A genuine disciple, she didn’t think about how much time she devoted to such causes. She just thought of things that needed to be done, and then she did them. She had goals in mind for her family and never deviated from those goals. As she soldiered on towards them, Mom never shied away from sacrifice.

In her honor, I host a dinner every year called the Tender Heart Luncheon. This event honors mothers who have children with a chronic illness. It offers those moms a chance to come together and share, to comfort and encourage. It is the kind of day that I believe my mother deserved every day. To lighten the mood a bit, I always share some of the funny things that my mother taught me, lines I read once in a poem by Bert Christenson called, “Things My Mother Taught Me,”

My mother taught me TO APPRECIATE A JOB

WELL DONE.

“If you’re going to kill each other, do it outside. I just

finished cleaning.”

My mother taught me RELIGION.

“You better pray that will come out of the carpet.”

My mother taught me about TIME TRAVEL.

“If you don’t straighten up, I’m going to knock you

into the middle of next week!”

My mother taught me LOGIC.

“Because I said so, that’s why.”

My mother taught me MORE LOGIC.

“If you fall out of that swing and break your neck,

you’re not going to the store with me.”

My mother taught me FORESIGHT.

“Make sure you wear clean underwear, in case you’

in an accident.”

My mother taught me IRONY.

“Keep crying, and I’ll give you something to cry

about.”

My mother taught me about the science of OSMOSIS.

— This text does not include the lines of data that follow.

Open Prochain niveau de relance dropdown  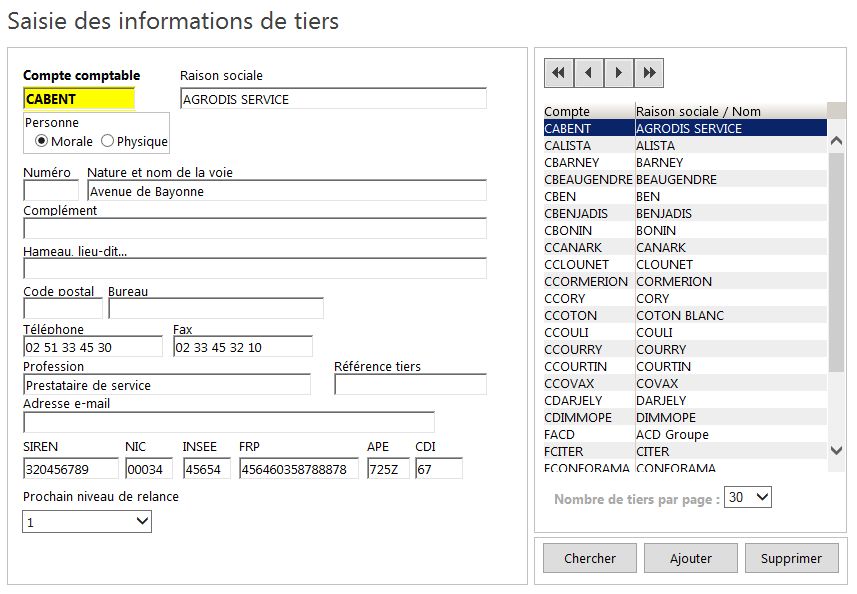click(87, 521)
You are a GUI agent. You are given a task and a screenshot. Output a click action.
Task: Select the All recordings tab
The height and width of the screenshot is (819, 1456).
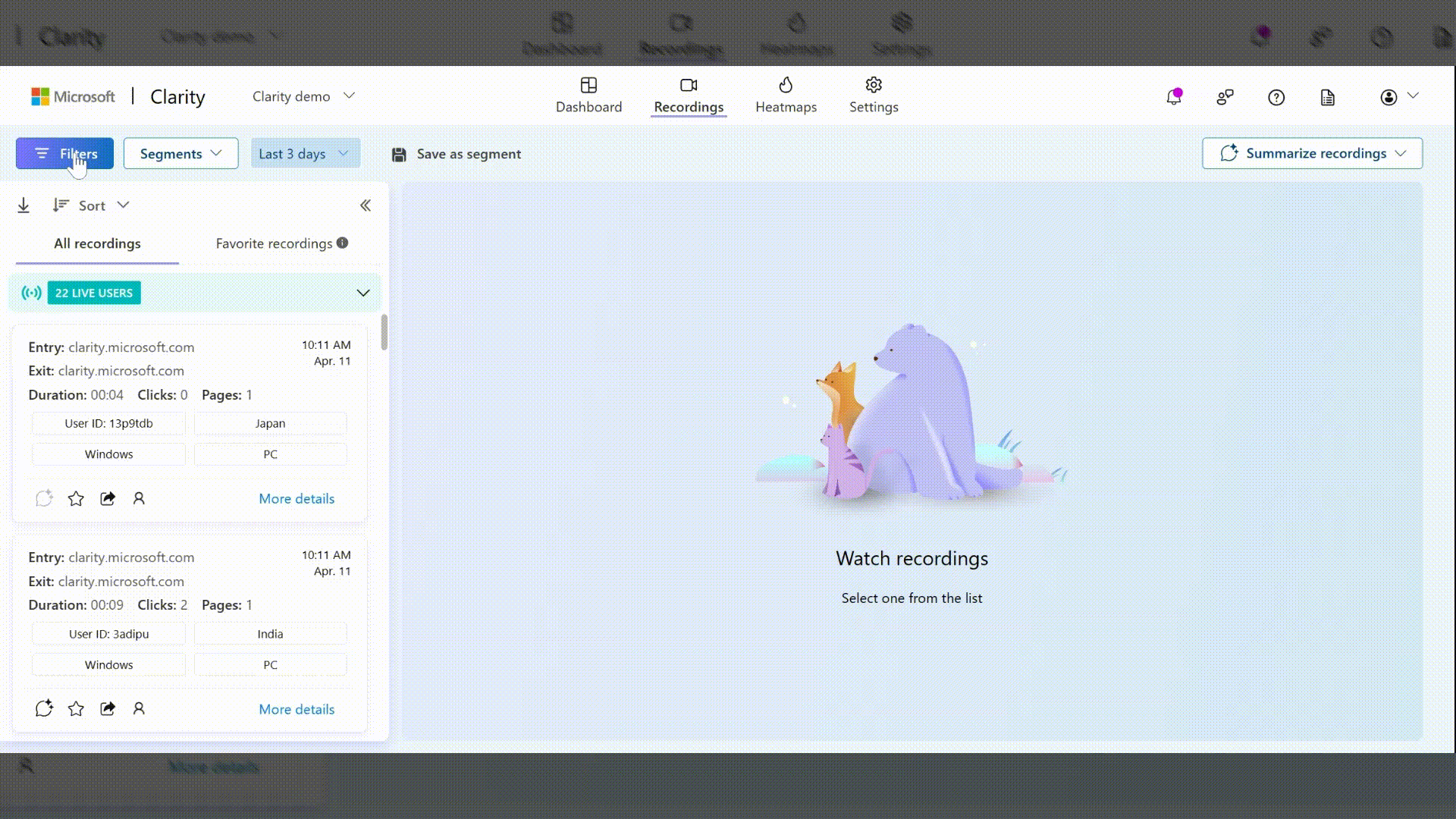coord(97,243)
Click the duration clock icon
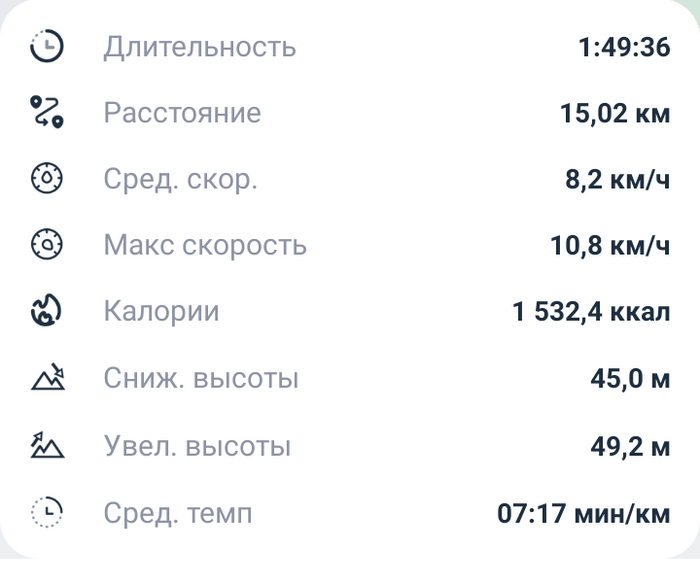This screenshot has height=583, width=700. 47,47
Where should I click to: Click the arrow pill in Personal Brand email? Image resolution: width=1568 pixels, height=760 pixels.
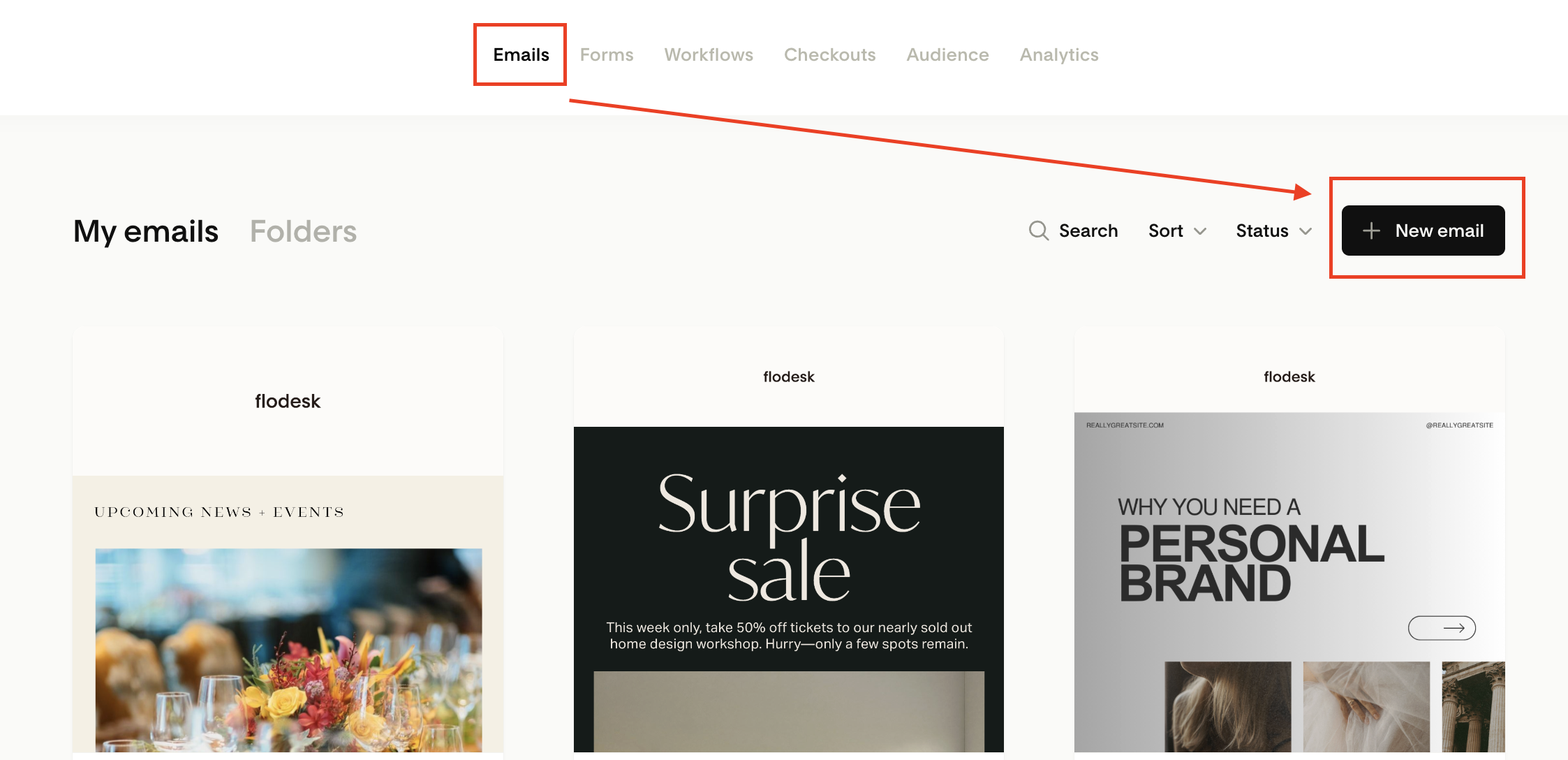coord(1442,628)
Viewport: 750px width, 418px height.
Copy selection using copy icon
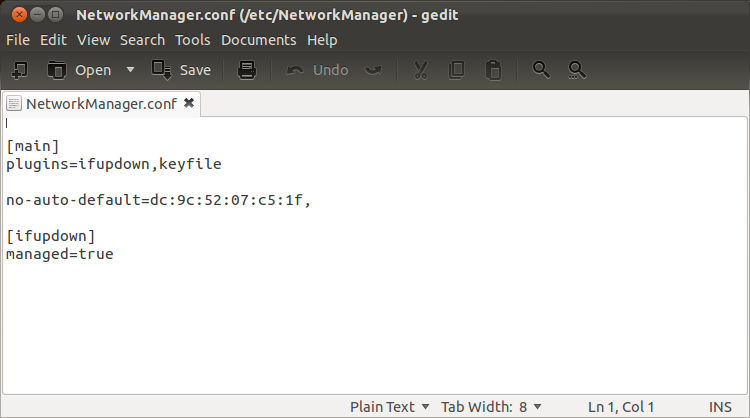point(456,70)
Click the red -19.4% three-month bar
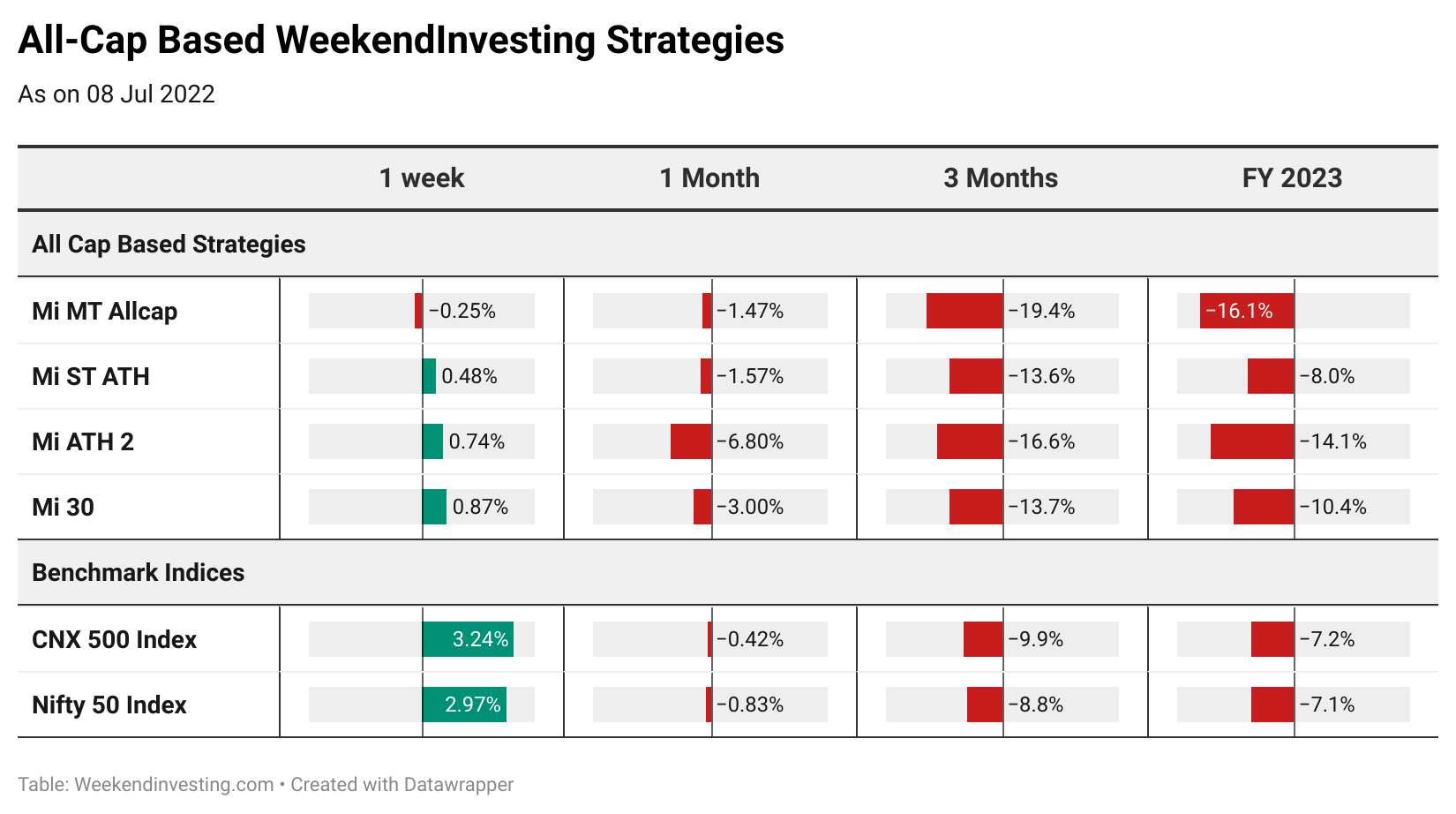This screenshot has width=1456, height=814. (964, 311)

“Shut your mouth and eat your supper.”

My mother taught me about WEATHER.

“This room of yours looks as if a tornado went

through it.”

My mother taught me about ANTICIPATION.

“Just wait until we get home.”

My mother taught me ESP.

“Put your sweater on; don’t you think I know when

you are cold?”

My mother taught me HUMOR.

“When that lawn mower cuts off your toes, don’t

come running to me.”

My mother taught me WISDOM.

“When you get to be my age, you’ll understand.”

This poem always gets a laugh with the women at the luncheon, even if not all of those lines point straight to my mom. After this lighthearted joking, I talk about the amazement that a son can feel for his mother’s steady commitment. We aren’t always mature enough to realize it or say thanks when we are young, but the best lessons I learned from Mom came simply from her resilient presence. Moms don’t always do the most glamorous jobs in a family. Washing and folding clothes, shuttling kids in carpool, making the meals…these aren’t often the subject of poems or movies about greatness. But the moms at Tender Heart Luncheon, like my mom, are so often the backbone of families during times of turmoil or strife. They are truly great.

Without Mom, I would not have been sitting on that plane heading down to Miami. Who knows where I would have ended up, if when Dad had to go for treatment, she hadn’t managed to support all of us both emotionally and financially? How she managed to do it all, I’ll never know. But she would be so proud if she were still here. I can hear her now saying in that positive tone, “Attitude determines your altitude.” wel1 l’m sky high, Mommy, sky high!

“Hey, yo, Gary.” A knock on my arm once again snaps me out of my daydreaming

“What is that brace on your arm, man? You gonna be able to go for the big game?”

• • • • •

“This brace, man? This is nothing. Of course I’m going to play. When you grow up playing against bigger and faster competition, in the streets no less, a little strain doesn’t even cross your mind in a big game like this.”